== TASK DATA
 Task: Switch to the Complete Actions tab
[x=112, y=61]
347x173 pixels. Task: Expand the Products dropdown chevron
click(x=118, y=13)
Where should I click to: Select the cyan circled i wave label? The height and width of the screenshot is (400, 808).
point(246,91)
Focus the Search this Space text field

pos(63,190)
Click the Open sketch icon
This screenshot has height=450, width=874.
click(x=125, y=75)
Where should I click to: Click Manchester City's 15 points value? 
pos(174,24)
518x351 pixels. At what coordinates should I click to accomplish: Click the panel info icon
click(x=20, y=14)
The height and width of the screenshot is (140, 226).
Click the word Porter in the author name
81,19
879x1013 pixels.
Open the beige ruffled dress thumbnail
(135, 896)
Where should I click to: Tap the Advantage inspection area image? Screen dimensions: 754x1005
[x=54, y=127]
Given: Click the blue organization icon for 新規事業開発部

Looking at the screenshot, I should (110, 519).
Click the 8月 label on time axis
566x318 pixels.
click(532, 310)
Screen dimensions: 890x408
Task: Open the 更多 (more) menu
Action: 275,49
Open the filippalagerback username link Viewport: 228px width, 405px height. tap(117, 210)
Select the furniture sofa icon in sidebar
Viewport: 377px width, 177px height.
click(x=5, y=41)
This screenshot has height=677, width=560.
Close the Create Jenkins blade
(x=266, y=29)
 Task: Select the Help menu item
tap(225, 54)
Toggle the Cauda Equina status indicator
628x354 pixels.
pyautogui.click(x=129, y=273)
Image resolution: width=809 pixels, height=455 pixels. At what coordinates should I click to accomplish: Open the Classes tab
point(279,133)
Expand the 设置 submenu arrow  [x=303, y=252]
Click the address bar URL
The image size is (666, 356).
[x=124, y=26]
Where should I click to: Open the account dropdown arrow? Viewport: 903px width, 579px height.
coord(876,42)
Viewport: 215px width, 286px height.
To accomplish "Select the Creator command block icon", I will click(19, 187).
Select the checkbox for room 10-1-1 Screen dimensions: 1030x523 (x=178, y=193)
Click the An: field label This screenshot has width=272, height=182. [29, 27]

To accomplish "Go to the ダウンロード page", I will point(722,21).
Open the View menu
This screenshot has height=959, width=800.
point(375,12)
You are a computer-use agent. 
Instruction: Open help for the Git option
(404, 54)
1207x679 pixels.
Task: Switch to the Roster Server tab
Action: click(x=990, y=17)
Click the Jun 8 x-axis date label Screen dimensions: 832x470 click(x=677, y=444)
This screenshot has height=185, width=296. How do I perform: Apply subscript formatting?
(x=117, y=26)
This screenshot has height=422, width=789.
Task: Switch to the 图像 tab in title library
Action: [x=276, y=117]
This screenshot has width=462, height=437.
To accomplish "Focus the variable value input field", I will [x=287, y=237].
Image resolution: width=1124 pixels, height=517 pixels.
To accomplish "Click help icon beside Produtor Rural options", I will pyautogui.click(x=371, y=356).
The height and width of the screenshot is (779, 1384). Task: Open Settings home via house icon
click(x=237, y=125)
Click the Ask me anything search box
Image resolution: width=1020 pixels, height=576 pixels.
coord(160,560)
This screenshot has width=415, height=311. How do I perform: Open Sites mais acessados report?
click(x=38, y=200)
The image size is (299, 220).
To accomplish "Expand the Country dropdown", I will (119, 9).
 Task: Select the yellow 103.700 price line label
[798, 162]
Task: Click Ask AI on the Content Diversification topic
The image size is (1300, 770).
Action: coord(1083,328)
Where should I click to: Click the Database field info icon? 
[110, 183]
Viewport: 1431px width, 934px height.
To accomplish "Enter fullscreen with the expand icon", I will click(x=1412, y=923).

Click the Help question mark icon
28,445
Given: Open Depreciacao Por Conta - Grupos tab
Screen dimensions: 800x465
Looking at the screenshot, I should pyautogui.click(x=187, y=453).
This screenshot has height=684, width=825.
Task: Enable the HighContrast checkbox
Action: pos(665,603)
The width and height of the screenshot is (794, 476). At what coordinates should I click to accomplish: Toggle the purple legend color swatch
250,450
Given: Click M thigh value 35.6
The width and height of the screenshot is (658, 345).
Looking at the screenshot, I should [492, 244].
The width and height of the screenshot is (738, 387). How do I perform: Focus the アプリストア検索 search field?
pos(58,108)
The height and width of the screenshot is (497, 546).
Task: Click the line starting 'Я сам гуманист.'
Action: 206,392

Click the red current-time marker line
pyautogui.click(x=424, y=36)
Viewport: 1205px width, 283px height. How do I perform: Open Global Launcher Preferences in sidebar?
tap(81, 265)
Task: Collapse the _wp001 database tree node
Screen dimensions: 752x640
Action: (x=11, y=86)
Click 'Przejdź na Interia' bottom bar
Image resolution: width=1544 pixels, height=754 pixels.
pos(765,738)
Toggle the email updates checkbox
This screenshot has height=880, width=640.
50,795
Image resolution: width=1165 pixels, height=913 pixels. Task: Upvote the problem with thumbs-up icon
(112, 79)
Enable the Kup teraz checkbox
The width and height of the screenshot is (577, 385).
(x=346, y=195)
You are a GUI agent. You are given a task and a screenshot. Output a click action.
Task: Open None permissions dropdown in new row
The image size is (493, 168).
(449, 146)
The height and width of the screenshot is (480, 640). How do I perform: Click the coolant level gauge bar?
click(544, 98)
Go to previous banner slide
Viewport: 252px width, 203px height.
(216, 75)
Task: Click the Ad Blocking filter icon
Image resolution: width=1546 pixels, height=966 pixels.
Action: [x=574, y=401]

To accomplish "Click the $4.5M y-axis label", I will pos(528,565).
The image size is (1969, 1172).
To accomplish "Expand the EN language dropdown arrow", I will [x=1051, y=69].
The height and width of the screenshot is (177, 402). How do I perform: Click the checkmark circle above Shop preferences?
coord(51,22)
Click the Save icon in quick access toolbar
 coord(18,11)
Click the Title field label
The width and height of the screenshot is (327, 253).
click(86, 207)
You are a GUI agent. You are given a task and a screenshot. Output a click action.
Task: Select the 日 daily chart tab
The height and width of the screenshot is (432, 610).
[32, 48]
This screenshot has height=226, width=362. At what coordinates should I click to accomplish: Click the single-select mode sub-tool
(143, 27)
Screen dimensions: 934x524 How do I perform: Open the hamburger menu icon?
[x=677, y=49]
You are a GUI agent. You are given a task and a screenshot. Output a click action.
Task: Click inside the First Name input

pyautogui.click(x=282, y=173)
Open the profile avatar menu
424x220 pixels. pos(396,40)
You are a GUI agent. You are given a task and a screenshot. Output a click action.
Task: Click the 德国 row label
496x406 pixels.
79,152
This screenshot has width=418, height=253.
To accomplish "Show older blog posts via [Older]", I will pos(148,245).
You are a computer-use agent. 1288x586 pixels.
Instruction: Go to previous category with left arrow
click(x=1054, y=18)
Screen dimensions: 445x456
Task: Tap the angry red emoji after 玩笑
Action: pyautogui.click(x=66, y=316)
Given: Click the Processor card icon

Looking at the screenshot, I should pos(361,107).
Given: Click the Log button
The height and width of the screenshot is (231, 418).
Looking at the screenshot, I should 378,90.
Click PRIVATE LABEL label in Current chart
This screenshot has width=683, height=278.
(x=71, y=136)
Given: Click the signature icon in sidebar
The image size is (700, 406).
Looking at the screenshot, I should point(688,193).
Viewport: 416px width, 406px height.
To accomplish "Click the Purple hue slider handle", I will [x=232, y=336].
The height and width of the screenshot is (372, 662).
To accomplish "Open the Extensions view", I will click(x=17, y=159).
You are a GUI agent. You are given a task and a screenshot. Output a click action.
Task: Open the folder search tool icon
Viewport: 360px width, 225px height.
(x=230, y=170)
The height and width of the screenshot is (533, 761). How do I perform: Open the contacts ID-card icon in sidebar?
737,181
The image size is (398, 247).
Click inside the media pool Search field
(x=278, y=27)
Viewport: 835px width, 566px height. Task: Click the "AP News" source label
====
Output the material above exactly. Omit nothing.

__FINISHED EXERCISE__:
 Task: Switch to the Complete Actions tab
[x=112, y=61]
347x173 pixels. Task: Expand the Products dropdown chevron
click(x=118, y=13)
Where should I click to: Select the cyan circled i wave label? The height and width of the screenshot is (400, 808).
point(246,91)
Focus the Search this Space text field

pos(63,190)
Click the Open sketch icon
This screenshot has height=450, width=874.
click(x=125, y=75)
Where should I click to: Click Manchester City's 15 points value? 
pos(174,24)
518x351 pixels. At what coordinates should I click to accomplish: Click the panel info icon
click(x=20, y=14)
The height and width of the screenshot is (140, 226).
Click the word Porter in the author name
81,19
879x1013 pixels.
Open the beige ruffled dress thumbnail
(135, 896)
Where should I click to: Tap the Advantage inspection area image? Screen dimensions: 754x1005
[x=54, y=127]
Given: Click the blue organization icon for 新規事業開発部

Looking at the screenshot, I should (110, 519).
Click the 8月 label on time axis
566x318 pixels.
click(532, 310)
Screen dimensions: 890x408
Task: Open the 更多 (more) menu
Action: 275,49
Open the filippalagerback username link Viewport: 228px width, 405px height. tap(117, 210)
Select the furniture sofa icon in sidebar
Viewport: 377px width, 177px height.
click(x=5, y=41)
This screenshot has height=677, width=560.
Close the Create Jenkins blade
(x=266, y=29)
 Task: Select the Help menu item
tap(225, 54)
Toggle the Cauda Equina status indicator
628x354 pixels.
pyautogui.click(x=129, y=273)
Image resolution: width=809 pixels, height=455 pixels. At what coordinates should I click to accomplish: Open the Classes tab
point(279,133)
Expand the 设置 submenu arrow  [x=303, y=252]
Click the address bar URL
The image size is (666, 356).
[x=124, y=26]
Where should I click to: Open the account dropdown arrow? Viewport: 903px width, 579px height.
coord(876,42)
Viewport: 215px width, 286px height.
To accomplish "Select the Creator command block icon", I will click(19, 187).
Select the checkbox for room 10-1-1 Screen dimensions: 1030x523 (x=178, y=193)
Click the An: field label This screenshot has width=272, height=182. [29, 27]

To accomplish "Go to the ダウンロード page", I will point(722,21).
Open the View menu
This screenshot has height=959, width=800.
point(375,12)
You are a computer-use agent. 
Instruction: Open help for the Git option
(404, 54)
1207x679 pixels.
Task: Switch to the Roster Server tab
Action: click(x=990, y=17)
Click the Jun 8 x-axis date label Screen dimensions: 832x470 click(x=677, y=444)
This screenshot has height=185, width=296. How do I perform: Apply subscript formatting?
(x=117, y=26)
This screenshot has height=422, width=789.
Task: Switch to the 图像 tab in title library
Action: [x=276, y=117]
This screenshot has width=462, height=437.
To accomplish "Focus the variable value input field", I will [x=287, y=237].
Image resolution: width=1124 pixels, height=517 pixels.
To accomplish "Click help icon beside Produtor Rural options", I will pyautogui.click(x=371, y=356).
The height and width of the screenshot is (779, 1384). Task: Open Settings home via house icon
click(x=237, y=125)
Click the Ask me anything search box
Image resolution: width=1020 pixels, height=576 pixels.
coord(160,560)
This screenshot has width=415, height=311. How do I perform: Open Sites mais acessados report?
click(x=38, y=200)
The image size is (299, 220).
To accomplish "Expand the Country dropdown", I will (119, 9).
 Task: Select the yellow 103.700 price line label
[798, 162]
Task: Click Ask AI on the Content Diversification topic
The image size is (1300, 770).
Action: coord(1083,328)
Where should I click to: Click the Database field info icon? 
[110, 183]
Viewport: 1431px width, 934px height.
To accomplish "Enter fullscreen with the expand icon", I will click(x=1412, y=923).

Click the Help question mark icon
28,445
Given: Open Depreciacao Por Conta - Grupos tab
Screen dimensions: 800x465
Looking at the screenshot, I should pyautogui.click(x=187, y=453).
This screenshot has height=684, width=825.
Task: Enable the HighContrast checkbox
Action: pos(665,603)
The width and height of the screenshot is (794, 476). At what coordinates should I click to accomplish: Toggle the purple legend color swatch
250,450
Given: Click M thigh value 35.6
The width and height of the screenshot is (658, 345).
Looking at the screenshot, I should [492, 244].
The width and height of the screenshot is (738, 387). How do I perform: Focus the アプリストア検索 search field?
pos(58,108)
The height and width of the screenshot is (497, 546).
Task: Click the line starting 'Я сам гуманист.'
Action: 206,392

Click the red current-time marker line
pyautogui.click(x=424, y=36)
Viewport: 1205px width, 283px height. How do I perform: Open Global Launcher Preferences in sidebar?
tap(81, 265)
Task: Collapse the _wp001 database tree node
Screen dimensions: 752x640
Action: (x=11, y=86)
Click 'Przejdź na Interia' bottom bar
Image resolution: width=1544 pixels, height=754 pixels.
pos(765,738)
Toggle the email updates checkbox
This screenshot has height=880, width=640.
50,795
Image resolution: width=1165 pixels, height=913 pixels. Task: Upvote the problem with thumbs-up icon
(112, 79)
Enable the Kup teraz checkbox
The width and height of the screenshot is (577, 385).
(x=346, y=195)
You are a GUI agent. You are given a task and a screenshot. Output a click action.
Task: Open None permissions dropdown in new row
The image size is (493, 168).
(449, 146)
The height and width of the screenshot is (480, 640). How do I perform: Click the coolant level gauge bar?
click(544, 98)
Go to previous banner slide
Viewport: 252px width, 203px height.
(216, 75)
Task: Click the Ad Blocking filter icon
Image resolution: width=1546 pixels, height=966 pixels.
Action: [x=574, y=401]

To accomplish "Click the $4.5M y-axis label", I will pos(528,565).
The image size is (1969, 1172).
To accomplish "Expand the EN language dropdown arrow", I will [x=1051, y=69].
The height and width of the screenshot is (177, 402). How do I perform: Click the checkmark circle above Shop preferences?
coord(51,22)
Click the Save icon in quick access toolbar
 coord(18,11)
Click the Title field label
The width and height of the screenshot is (327, 253).
click(86, 207)
You are a GUI agent. You are given a task and a screenshot. Output a click action.
Task: Select the 日 daily chart tab
The height and width of the screenshot is (432, 610).
[32, 48]
This screenshot has height=226, width=362. At what coordinates should I click to accomplish: Click the single-select mode sub-tool
(143, 27)
Screen dimensions: 934x524 How do I perform: Open the hamburger menu icon?
[x=677, y=49]
You are a GUI agent. You are given a task and a screenshot. Output a click action.
Task: Click inside the First Name input

pyautogui.click(x=282, y=173)
Open the profile avatar menu
424x220 pixels. pos(396,40)
You are a GUI agent. You are given a task and a screenshot. Output a click action.
Task: Click the 德国 row label
496x406 pixels.
79,152
This screenshot has width=418, height=253.
To accomplish "Show older blog posts via [Older]", I will pos(148,245).
You are a computer-use agent. 1288x586 pixels.
Instruction: Go to previous category with left arrow
click(x=1054, y=18)
Screen dimensions: 445x456
Task: Tap the angry red emoji after 玩笑
Action: pyautogui.click(x=66, y=316)
Given: Click the Processor card icon

Looking at the screenshot, I should pos(361,107).
Given: Click the Log button
The height and width of the screenshot is (231, 418).
Looking at the screenshot, I should 378,90.
Click PRIVATE LABEL label in Current chart
This screenshot has width=683, height=278.
(x=71, y=136)
Given: Click the signature icon in sidebar
The image size is (700, 406).
Looking at the screenshot, I should point(688,193).
Viewport: 416px width, 406px height.
To accomplish "Click the Purple hue slider handle", I will [x=232, y=336].
The height and width of the screenshot is (372, 662).
To accomplish "Open the Extensions view", I will click(x=17, y=159).
You are a GUI agent. You are given a task and a screenshot. Output a click action.
Task: Open the folder search tool icon
Viewport: 360px width, 225px height.
(x=230, y=170)
The height and width of the screenshot is (533, 761). How do I perform: Open the contacts ID-card icon in sidebar?
737,181
The image size is (398, 247).
Click inside the media pool Search field
(x=278, y=27)
Viewport: 835px width, 566px height. Task: Click the "AP News" source label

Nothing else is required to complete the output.